There are several other special notations for some of the other keyboard keys. The following table shows the most common of them:

Keys Notation
<BS> Backspace
<Tab> Tab
<CR> Enter
<Enter> Enter
<Return> Enter
<Esc> Escape
<Space> Space
<Up> Up arrow
<Down> Down arrow
<Left> Left arrow
<Right> Right arrow
<F1> <F12> Function keys 1 to 12
#1 #9#0 Function keys F1 to F9, F10
<Insert> Insert
<Del> Delete
<Home> Home
<End> End
<PageUp> Page up
<PageDown> Page down

Maybe you only want to be able to save when you are in the insert mode and actually editing the file. To change the command for this, you only need to have the following:

:imap <C-s> <esc>:w<cr>a

So, what happens now is that you map the Ctrl+S to do a combination of key presses. First, press <esc>; (the Escape key) to get out of the insert mode and into the normal mode. Then, use :w<cr> to execute the actual saving of the file, and finally the a to get back into the insert mode and go to the end of the line.

You could expand the mappings to fit all of the standard copy / paste / cut / save shortcuts from many applications. This could be constructed like this:

" save file (ctrl-s)
:map <C-s> :w<cr>
" copy selected text (ctrl-c)
:vmap <C-c> y
" Paste clipboard contents (ctrl-v)
:imap <C-p> <esc>P
" cut selected text (ctrl-x)
:vmap <C-x> x

If you are in Gvim, you can even get dialogs shown for the save-as and Open functionalities.

"Open new file dialog (ctrl-n)
:map <C-n> :browse confirm e<cr>
"Open save-as dialog (ctrl-shift-s)
:map <C-S-s> :browse confirm saveas<cr>

You can get into a situation where you map a key combination in which the first key is actually bound to a function of its own. An example could be the $ key, which is bound to the "jump to end of line" functionality in Vim. You might, however, want to have a key binding like $1 for some functionality, $2 for some other functionality, and so on. The mapping could then look like:

:map $1 :MyFunction1()<cr>
:map $2 :MyFunction2()<cr>

Now when you press $, Vim will wait for one second after you press the $ key, and if it does not get the second character in the key binding before the timeout, it will execute the normal "jump to end of line" functionality. However, if you press 1 before the timeout, it will execute your Myfunction1()function instead.
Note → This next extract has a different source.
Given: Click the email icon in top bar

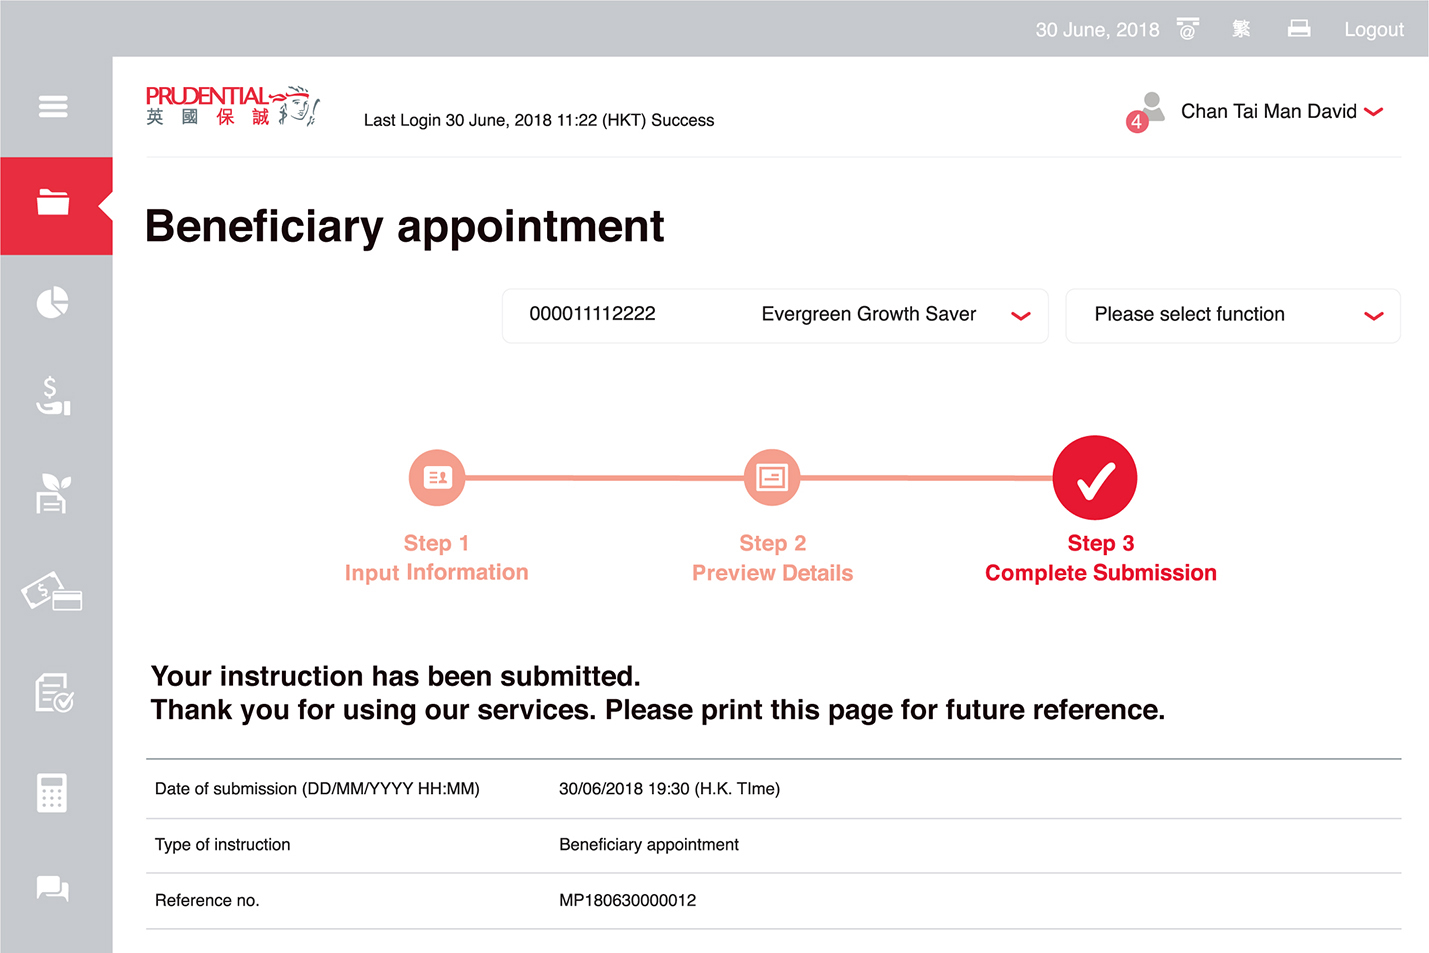Looking at the screenshot, I should click(x=1188, y=28).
With the ability to change the keyboard mapping in Vim, you really have an access to a powerful way of modifying the editor completely according to your needs.

You can read more about mappings in the Vim help system under:

:help key-mapping


In this article, we looked at how to make Vim a better editor for you by modifying it according to your personal needs.
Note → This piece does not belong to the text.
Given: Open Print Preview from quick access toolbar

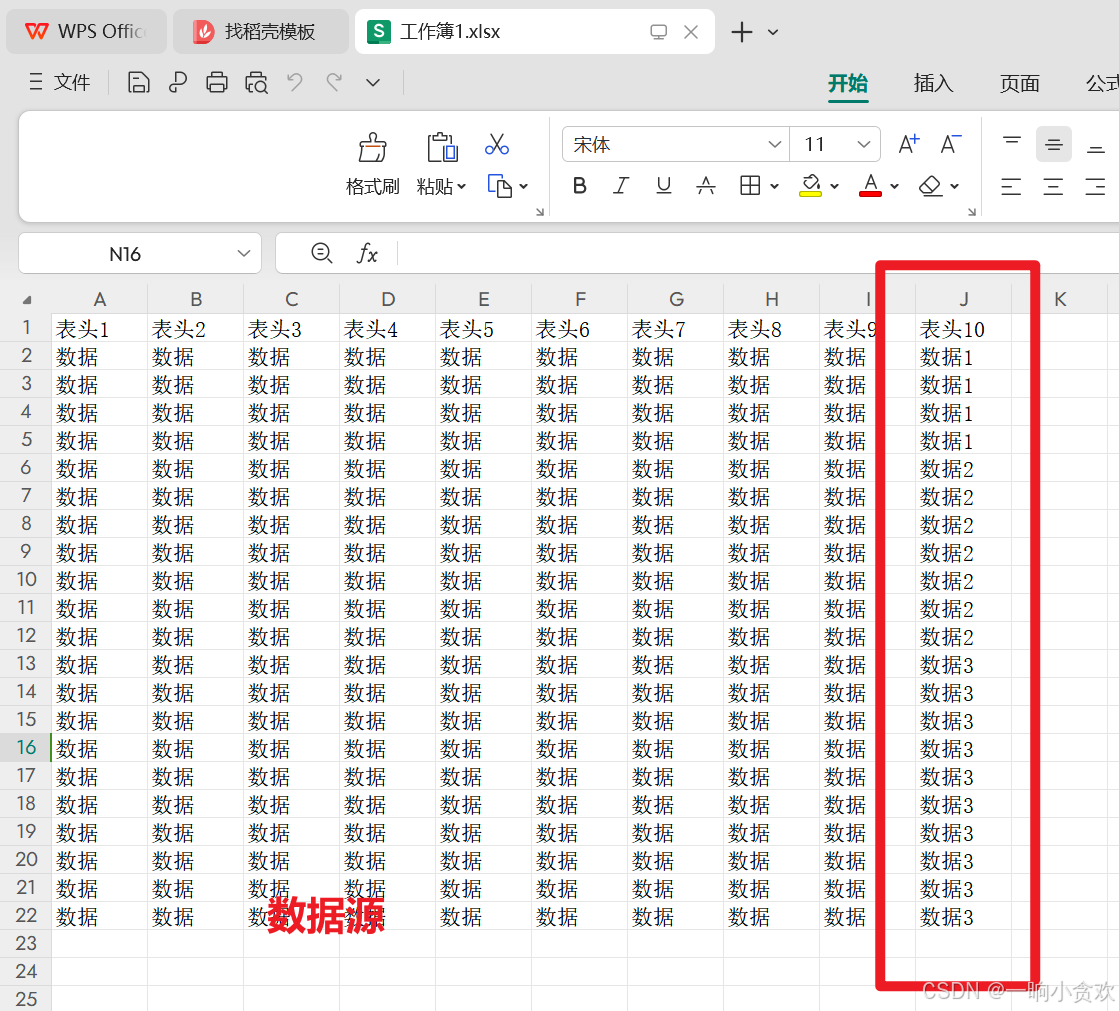Looking at the screenshot, I should [256, 82].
We started by learning about how basic modifi cations of font and color scheme can give your editor a personalized look.

Then we dived a bit deeper into using colors for marking search matches, thereby making them easily recognizable.

To get the most out of an editor like Vim, you would often like it to have a large area for editing the files and less space spilled on the GUI. We looked at ways of modifying both the status line and tabs to be smaller and more informative.

Even though the menu bar and toolbar can be unimportant and just take up screen real estate, they can also be very useful additions to your editor. In this chapter, we learned how to add our own menu to the menu bar and even how to add icons that are full of functionality to the toolbar.

Many things can be done to the editing area to make it fit your personal needs. In this article, we looked at how to make it easier to get an overview of the editing area. Better and more visual cursors have been proposed, and line numbers have been added to the area.

We also looked at how to make the spell checker in Vim follow your preferred language, so that you will never again misspell a word. If using spell checker is not enough to correct your errors, then maybe the use of abbreviations can help you.

Finally, we looked at how we can change the key bindings in Vim in such a way that it will react on keyboard shortcuts you are used to from other editors.